1. Put the right amount of information on each page: balance, balance, balance
It can be quite tricky to decide how much to trust your customers to seek out the information they want, and how much you should offer for guidance. But never forget that they did some seeking in order to find you. Whatever you decide, don’t make them dig too deeply with a mouse or sift through too much with their eyes, because shoppers can’t travel the road to a purchase if they can’t find it or can’t see it. Very few types of products and services benefit from an interactive, playful, minimalist, or enigmatic presentation. Most of the time, eshoppers just want to find the objects of their desires without having to solve any mysteries. If they don’t feel that every click takes them closer to what they want, they’ll get annoyed and click elsewhere. And if they want to know more about a product, they’ll be willing to make an extra click to find out. So don’t try to teach them what they’re not asking to know—many customers love online shopping because it offers freedom from pushy salespeople.
2. Put the right kind of information on each page: relevance, relevance, relevance
Customers, whether consciously or unconsciously, always ask a series of basic questions as they shop. Try to arrange your content in a manner that answers these questions in the order that they occur:
A) “Where am I?” Tell them who you are.
B) “Am I in the right place?” Tell them what kind of business you run.
C) “Do you have what I want?” Let them know what you offer.
D) “How much is it?” Display the total cost.
E) “How can I buy it?” Explain the necessary steps.
If you jump too far ahead or lag too far behind in this question-and-answer process, you run the risk of killing the sale. Always try to offer the right information at the right time. The more information you offer along the way that is irrelevant to what your customers want to know, the more likely they will be to become distracted or indecisive. And no matter how wonderful you think your merchandise is, don’t try to sell everything to every customer all the time. Placing a few key products on your storefront or in your framing template can sometimes generate collateral or impulse purchases, but too many of these products will minimize the effectiveness of the technique. If you overload your storefront or template with products, customers may feel you’re trying to convince them to buy what they don’t want instead of helping them find what they do want.
3. If you trust your categorization, trust your customers with it
Most customers capable of purchasing online are also capable of following a series of simple category headings. As long as your category headings are arranged in an intuitive manner, they won’t scare anyone away. If you’re a clothing retailer and a customer comes to you looking for an extra-large blue long-sleeved shirt, think about how he or she is likely to search for this item: “shirt” before “long-sleeved,” “long-sleeved” before “blue,” “blue” before “XL.” In other words: type, then style, then color, then size. Providing multiple avenues to any given product won’t hurt (and may help), but be certain that you offer the most instinctive route to every product, and that the instinctive route is the most accessible one.
4. Don’t punish your customers for their navigational mistakes
When customers feel lost in your site, you’ll lose your sale.

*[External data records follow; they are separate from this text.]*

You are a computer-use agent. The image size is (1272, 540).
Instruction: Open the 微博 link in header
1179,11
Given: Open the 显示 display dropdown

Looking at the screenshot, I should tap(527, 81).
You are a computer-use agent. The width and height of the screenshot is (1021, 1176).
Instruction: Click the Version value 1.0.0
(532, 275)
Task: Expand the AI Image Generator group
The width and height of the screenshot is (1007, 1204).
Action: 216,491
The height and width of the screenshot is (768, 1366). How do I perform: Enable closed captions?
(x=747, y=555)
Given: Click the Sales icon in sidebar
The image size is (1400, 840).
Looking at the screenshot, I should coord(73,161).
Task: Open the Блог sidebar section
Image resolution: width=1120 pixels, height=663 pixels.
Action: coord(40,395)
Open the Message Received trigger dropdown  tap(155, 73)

If their navigational efforts don’t take them where they want to go, they may panic and either open a fresh browser, or head directly back to a place of comfort through a bookmark. Either way, the result is the same: you get left behind for good. If your inventory is large and diverse, make certain that customers can backtrack and return to the storefront easily from any internal page. It might also be wise to offer a “search” function on your template so your customers can jump directly from one spot in your inventory to any other. And always ensure that the “add to cart” and “proceed to checkout” links are easy to find, easy to read, and easy to use—this will benefit you as much as it benefits the customer.
Since few online businesses have the good fortune of instant name recognition all over the globe (think Amazon or Google), you should use your storefront primarily to let your customers know who you are and what you offer. Never forget that your shoppers probably came to you looking for something specific, so if you offer it, make sure they can find it. Abandoned shopping carts are inevitable in ecommerce, and customers change their minds often enough without you giving them extra incentive. Don’t forget that your website is for your customers and their shopping budget is for you, not the other way around.